# TASKS AND EXERCISES:
1. Answer these questions from the article on the rapid fibrinogen test:
(a) What three materials does the Monash University diagnostic use?
(b) How long can the conventional hospital tests take?
(c) What does it indicate when blood moves further down the paper strip?
2. Revise the passage of the fibrinogen test article that begins at the words "Fibrinogen is a" and stops after "achieved until now.", changing every "hospital" to "medical facility".
3. Extend the article on the rapid fibrinogen test beyond its final sentence.

# EXTRACTED TEXT:
══════════════════════════════
Australian engineers have developed a fast, portable and cheap tool to help people at risk of dying from rapid blood loss.

Monash University researchers have developed a diagnostic using a glass slide, Teflon film and a piece of paper that can test for levels of fibrinogen concentration in blood in less than four minutes.

Fibrinogen is a protein found in blood that is needed for clotting. When a patient experiences traumatic injury, such as a serious car accident, or major surgery and childbirth complications, fibrinogen is required in their blood to prevent major haemorrhaging and death from blood loss.  

Typically, heavily bleeding patients must be transported to a hospital or emergency centre where they undergo diagnostic tests before being treated. These tests are time consuming and costly as they require expensive equipment, specialised/trained personnel and can take up to half an hour.

This new development removes the need for centralised hospital equipment to detect, monitor and treat fibrinogen levels – something never achieved until now.

Additionally, this diagnostic can be upscaled into a point-of-care tool and placed in ambulances and other first responder vehicles, in regional and remote locations, and in GP clinics. It takes just four minutes to complete.

The test works by placing a pre-mixed droplet of a blood sample and an enzyme solution onto a solid surface, allowing it to clot, and then dropping a paper strip on top. The further that blood moves down the strip of paper, the lower the fibrinogen concentration.
══════════════════════════════
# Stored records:
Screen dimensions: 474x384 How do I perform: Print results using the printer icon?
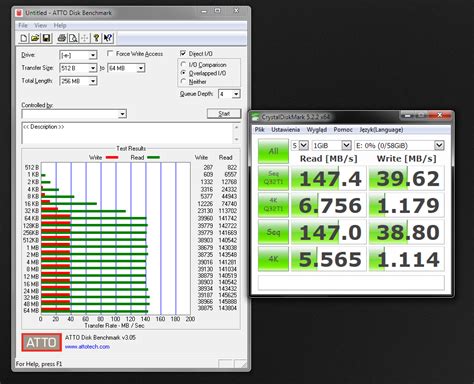click(x=62, y=38)
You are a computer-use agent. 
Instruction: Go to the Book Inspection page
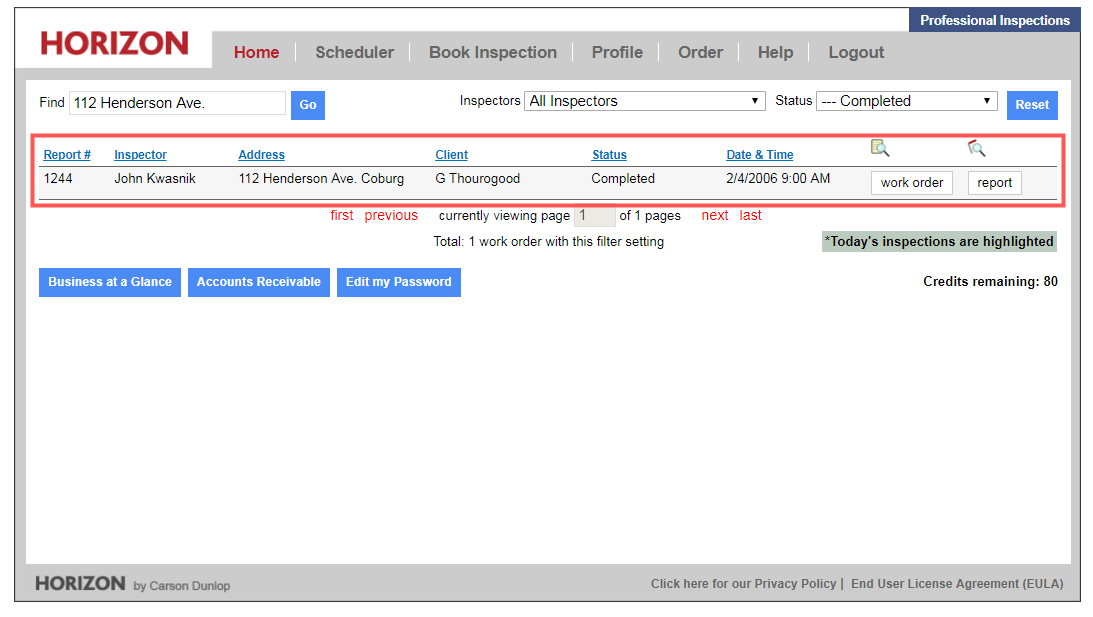(492, 53)
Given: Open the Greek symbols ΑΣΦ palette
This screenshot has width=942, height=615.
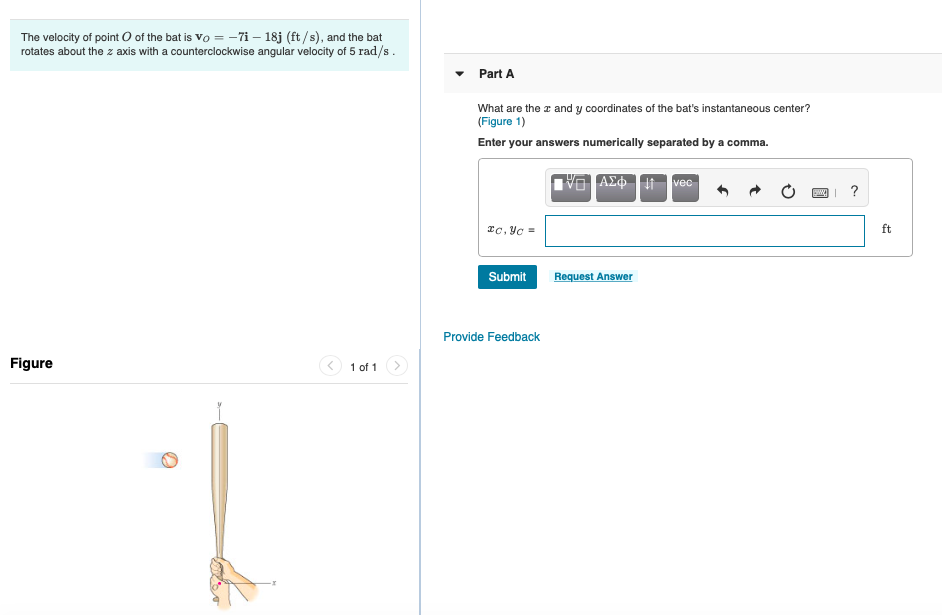Looking at the screenshot, I should click(614, 187).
══════════════════════════════
# RESPONSES PER TASK:
1.
(a) A glass slide, Teflon film and a piece of paper.
(b) Up to half an hour.
(c) A lower fibrinogen concentration.

2.
Fibrinogen is a protein found in blood that is needed for clotting. When a patient experiences traumatic injury, such as a serious car accident, or major surgery and childbirth complications, fibrinogen is required in their blood to prevent major haemorrhaging and death from blood loss.  

Typically, heavily bleeding patients must be transported to a medical facility or emergency centre where they undergo diagnostic tests before being treated. These tests are time consuming and costly as they require expensive equipment, specialised/trained personnel and can take up to half an hour.

This new development removes the need for centralised medical facility equipment to detect, monitor and treat fibrinogen levels – something never achieved until now.

3.
The diagnostic can work with a variety of blood conditions. Furthermore, diluting blood samples not only increases the test’s sensitivity, but also eliminates the effect of interfering substances in the blood.

Findings were published in the journal ACS Sensors.

“When a patient is bleeding heavily and has received several blood transfusions, their levels of fibrinogen drop. Even after dozens of transfusions, patients keep bleeding. What they need is an injection of fibrinogen. However, if patients receive too much fibrinogen, they can also die,” says Professor Gil Garnier, Director of the Bioresource Processing Institute of Australia.

“There are more than 60 tests that can measure fibrinogen concentration. However, these tests require importable machinery on hospital table tops to use.

“This means that critical time has to be spent transporting heavily bleeding patients to a hospital - before they even undergo a 30-minute diagnosis.”

“The development of the world’s first handheld fibrinogen diagnostic is a game changer for the millions of people who die each year from critical blood loss,” says Dr Clare Manderson, co-author of the study.

“Our capacity to develop this diagnostic using cheap and readily available materials means it can be easily commercialised for use across the world.”